By MARY EVERTZ, Times Staff Writer
© St. Petersburg Times, published May 14, 2000
When President George Bush named Mel Sembler to the post of ambassador to Australia, he knew his longtime friend would do an outstanding job. And he did, so much so that Queen Elizabeth II and the Australian government have just honored him with one of the highest awards that country and her majesty bestow -- the Order of Australia.
Sir William Deane, Australia's governor, announced the award last Monday. The Order of Australia was instituted by Queen Elizabeth as an Australian society of honor for the purpose of according recognition to Australian citizens and others for achievement or for meritorious service.
The order is made up of the sovereign, the governor general of Australia, Prince Charles and such members and honorary members as the governor general appoints -- with the queen's approval.
There are several designations within the order, and Sembler has been selected an honorary officer (AO) general division. So when his name is mentioned in an official capacity -- it will be Ambassador Mel Sembler, AO.
As an officer, Sembler will receive an insignia medal designed in the livery colors of the Australian Coat of Arms -- gold and blue. It is a simple but handsome convex golden disc with a rich texture of beads and radiating lines accentuating a ring of blue enamel representing the surrounding sea. The disc is surmounted by an enameled crown signifying the position of the sovereign as head of the order. The gold/blue theme is continued in the ribbon.

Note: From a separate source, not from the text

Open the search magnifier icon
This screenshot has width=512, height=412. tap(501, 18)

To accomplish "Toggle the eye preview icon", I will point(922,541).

While Sembler hasn't heard from the queen, he has received congratulations from his many friends from Down Under, including one from Prime Minister John Howard. "You have made a wonderful contribution to the relationship between Australia and the United States, both as ambassador and in subsequent years . . . this award symbolizes our deep appreciation of it," says Howard.
The award was particularly special this week as Sembler marked his 70th birthday on Wednesday. After breakfast with sons Steve, Brent and Greg Wednesday morning, Sembler and wife Betty flew to Washington. His sons' gift to their dad -- a green Mercedes sports convertible.
Sembler is national finance chairman of the Republican Party.
He is also president of the Sembler Co., which is doing the downtown St. Petersburg revitalization project of movie theaters and a shopping complex, BayWalk.
Sembler, who is in the throes of political fund raising, doesn't yet know when he will be bestowed with his new honor. He will either receive it in Australia or from Australian Ambassador to the U.S. Michael Thawley.
Former Yankee pitcher Dwight Gooden, who is now taking the mound for the Tampa Bay Devil Rays, was back at his old New York haunts Monday night. Gooden pitched the opening of the Rays' three-game series at Yankee Stadium.
After the game, Gooden, who lives in St. Petersburg, caught up with his mentor Ray Negron for dinner at DaTommaso restaurant in Manhattan. Negron, who gets MVP status in Gooden's book, Heat, was employed by Yankees' owner George Steinbrenner as a consultant when Gooden was with the team. Negron followed Gooden to the Cleveland Indians and has stayed with that club, running their substance-abuse program.
Gooden treated his daughters' classmates from Canterbury School and their parents to the Rays-Blue Jays game Saturday at Tropicana Field.